#### [SOURCE EXTRACT]
----
Bethan Roper, 28, died in a tragic accident when she leaned out a train window. Picture: Facebook
Bethan Roper, 28, died in a tragic accident when she leaned out a train window. Picture: Facebook

Woman killed after leaning out of train

A woman died after leaning out of the window of a moving train and hitting her head on a tree branch while on her way home from shopping with friends at a Christmas market.

Bethan Roper, 28, a charity worker, from Penarth in south Wales, suffered serious head injuries while travelling between Bath and Keynsham on December 1 2018.

She was pronounced dead at Bristol Temple Meads station.

 

Bethan Roper, a charity worker, died in December 2018. Picture: Facebook
Bethan Roper, a charity worker, died in December 2018. Picture: Facebook

 

Bethan and her friends boarded the train home at about 10pm and the group stayed near the doors as the carriage near to them was full.

One of the group of friends opened the window and at least one other friend of Bethan's leaned out of the window before she did, according to the Rail Accident Investigation Branch.
----
#### [RECORDED INFORMATION]
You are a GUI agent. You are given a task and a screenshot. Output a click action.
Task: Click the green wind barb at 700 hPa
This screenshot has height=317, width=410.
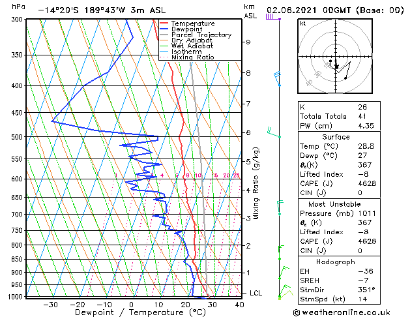pos(280,207)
----
#### [ASSIGNED TASK 1]
In the train accident article, from "Woman killed after" to "Temple Meads station.", can you write the passage out again substituting "craft fair" for "Christmas market"?
#### [ASSIGNED TASK 2]
In the train accident article, at which station was Bethan Roper pronounced dead?
#### [ASSIGNED TASK 3]
Carry on the train accident article from the point where it stops.

#### [ANSWER SECTION 1]
Woman killed after leaning out of train

A woman died after leaning out of the window of a moving train and hitting her head on a tree branch while on her way home from shopping with friends at a craft fair.

Bethan Roper, 28, a charity worker, from Penarth in south Wales, suffered serious head injuries while travelling between Bath and Keynsham on December 1 2018.

She was pronounced dead at Bristol Temple Meads station.

#### [ANSWER SECTION 2]
Bristol Temple Meads station.

#### [ANSWER SECTION 3]
An inquest into her death was opened and adjourned pending several expert reports.

Today the RAIB published its findings into the tragic incident. The report noted that Network Rail had not carried out a tree inspection on the stretch of track where the accident happened since 2009.

This meant the branch was close enough for a passenger leaning out of a window to come into contact with it.

"Witness evidence indicates that the passenger had her head out of the window for a few seconds before falling back into the vestibule having sustained a serious head injury," the report said.

 

The branch Bethan hit when she leant out the train window. Picture: RAIB
The branch Bethan hit when she leant out the train window. Picture: RAIB

 

The RAIB noted that a sign warning passengers not to put their head out of the window met industry guidance but "did not adequately convey the level of risk".

Investigators said the use of the word "caution" suggested that leaning out the window could be done safely if done carefully. It was also noted the sign was smaller than other nearby signs and had a yellow background, rather than a more appropriate red.

Great Western Railway said it had planned to upgrade the signs by May 2018, before Ms Roper's death, but this had not been carried out because they were understaffed, and a system to track such work had proved to be inadequate.

 

Investigators found the word ‘caution’, the small size of the sign and the yellow colour did not adequately convey the danger. Picture: RAIB
Investigators found the word ‘caution’, the small size of the sign and the yellow colour did not adequately convey the danger. Picture: RAIB

 

The signs have since been updated to better convey the danger to passengers.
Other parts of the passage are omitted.